High-pressure homogenization combined with sulfhydryl blockage by hydrogen peroxide enhance the thermal stability of chicken breast myofibrillar protein aqueous solution

•Enhanced heat stability of myofibrillar protein (MP) aqueous solution is warranted.•H2O2 blocked its sulfhydryl group and inhibited disulfide mediated cross-linking.•High-pressure homogenization (HPH) facilitated the blockage effect of H2O2.•Thermal aggregation was suppressed, leading to an improved solubility of MP.•HPH combined with H2O2 is an effective strategy to promote its heat stability. This study tested the potential of high-pressure homogenization (HPH, 69 MPa) combined with hydrogen peroxide (H2O2, at 0, 40, 80, 160 and 320 μmol/g protein) on enhancing the stability of myofibrillar protein (MP, 15 mg/mL) against thermal aggregation (95 °C for 10 min) in aqueous solution.
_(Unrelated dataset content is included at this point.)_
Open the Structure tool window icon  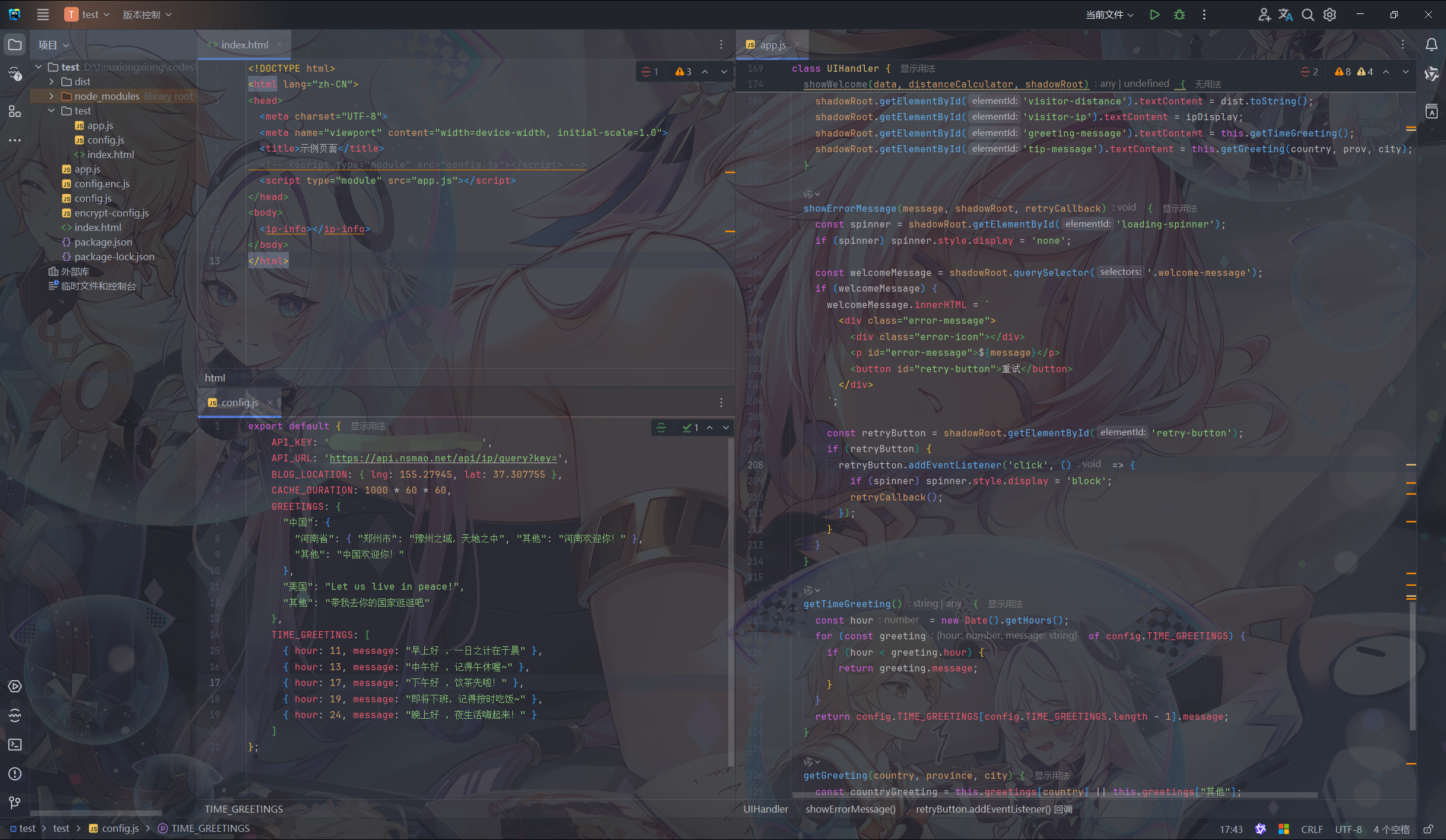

The addition of H2O2 blocked the sulfhydryl (SH) groups, inhibited the formation of disulfide bonds, and suppressed thermal aggregation of MP. HPH facilitated the blockage effect of H2O2 by disrupting the intact myofibril structure and exposing buried –SH groups, and this resultedin stronger inhibition of thermal aggregation therefore improved solubility of MP. More than 75% of heated MP remained soluble after the treatment with HPH and 160 μmol/g H2O2, while untreated samples formed a gel upon heating. These results proved that HPH combined with H2O2 is an effective strategy to promote heat stability of MP in the development of muscle protein-based beverages.